* _Page excerpt_:
......

Selworthy returns from many years in the Americas to seek his youthful sweetheart Perdita, and calls upon his old pal Pennyfather only to discover that Perdita is now Mrs. Pennyfather. He is heartbroken, but on learning from his friend what a henpecking, overbearing and overweight woman his sweetheart has now become, realises that he has had a lucky escape and that he really can forgive Pennyfather After All!

==Song list==
- No. 1. True, True Love! – Selworthy
- No. 2. The Solicitor's Song: Up A Little Early – Pennyfather
- No. 3. It's Missus – Maria
- No. 4. Strictly Proper – Pennyfather and Selworthy

==Roles and original cast==
- Pennyfather – Rutland Barrington
- Selworthy – Richard Temple
- Maria – Jessie Bond
- Offstage voice – J. Hervey

The offstage voice was originally played by Jennie Sullivan, Arthur Sullivan's cousin under the name J. Hervey. The role is not mentioned after the first few weeks or months of the run. Jessie Bond in her autobiography mentions her spoonerism "The missus is having such a cow with the rabman", which comes from this piece.

......

(Data items)
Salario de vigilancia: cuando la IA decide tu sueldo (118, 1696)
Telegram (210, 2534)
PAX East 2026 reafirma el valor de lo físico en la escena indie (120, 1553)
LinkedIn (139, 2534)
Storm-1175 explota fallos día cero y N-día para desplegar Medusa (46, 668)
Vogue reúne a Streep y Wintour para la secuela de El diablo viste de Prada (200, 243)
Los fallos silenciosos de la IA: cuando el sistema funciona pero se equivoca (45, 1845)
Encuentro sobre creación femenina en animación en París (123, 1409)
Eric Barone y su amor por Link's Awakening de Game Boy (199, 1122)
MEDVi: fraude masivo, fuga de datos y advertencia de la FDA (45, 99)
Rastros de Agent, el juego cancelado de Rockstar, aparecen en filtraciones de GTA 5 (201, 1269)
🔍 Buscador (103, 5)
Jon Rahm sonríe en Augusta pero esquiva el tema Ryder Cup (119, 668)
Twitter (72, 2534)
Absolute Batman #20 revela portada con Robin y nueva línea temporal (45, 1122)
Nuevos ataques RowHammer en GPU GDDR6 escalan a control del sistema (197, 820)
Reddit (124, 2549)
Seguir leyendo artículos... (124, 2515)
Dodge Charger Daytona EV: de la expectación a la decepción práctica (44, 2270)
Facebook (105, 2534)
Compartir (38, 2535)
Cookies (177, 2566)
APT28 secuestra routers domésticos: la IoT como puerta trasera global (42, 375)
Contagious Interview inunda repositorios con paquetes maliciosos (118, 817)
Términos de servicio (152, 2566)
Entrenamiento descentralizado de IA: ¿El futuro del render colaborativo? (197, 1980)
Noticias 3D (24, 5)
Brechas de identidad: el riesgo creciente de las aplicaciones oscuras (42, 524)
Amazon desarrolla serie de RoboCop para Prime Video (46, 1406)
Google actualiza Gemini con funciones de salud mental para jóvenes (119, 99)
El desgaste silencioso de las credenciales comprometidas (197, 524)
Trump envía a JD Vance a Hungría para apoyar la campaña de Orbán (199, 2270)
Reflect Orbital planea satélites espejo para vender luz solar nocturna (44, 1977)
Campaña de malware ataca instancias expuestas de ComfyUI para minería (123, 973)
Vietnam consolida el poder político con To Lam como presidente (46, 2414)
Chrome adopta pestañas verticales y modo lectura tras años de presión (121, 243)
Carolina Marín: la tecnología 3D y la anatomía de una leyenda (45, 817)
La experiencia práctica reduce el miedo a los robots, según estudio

......

* _Work required_:
Transcribe everything from "The offstage voice" down to "from this piece." in the text above about Selworthy and Pennyfather.

* _Solution for this task_:
The offstage voice was originally played by Jennie Sullivan, Arthur Sullivan's cousin under the name J. Hervey. The role is not mentioned after the first few weeks or months of the run. Jessie Bond in her autobiography mentions her spoonerism "The missus is having such a cow with the rabman", which comes from this piece.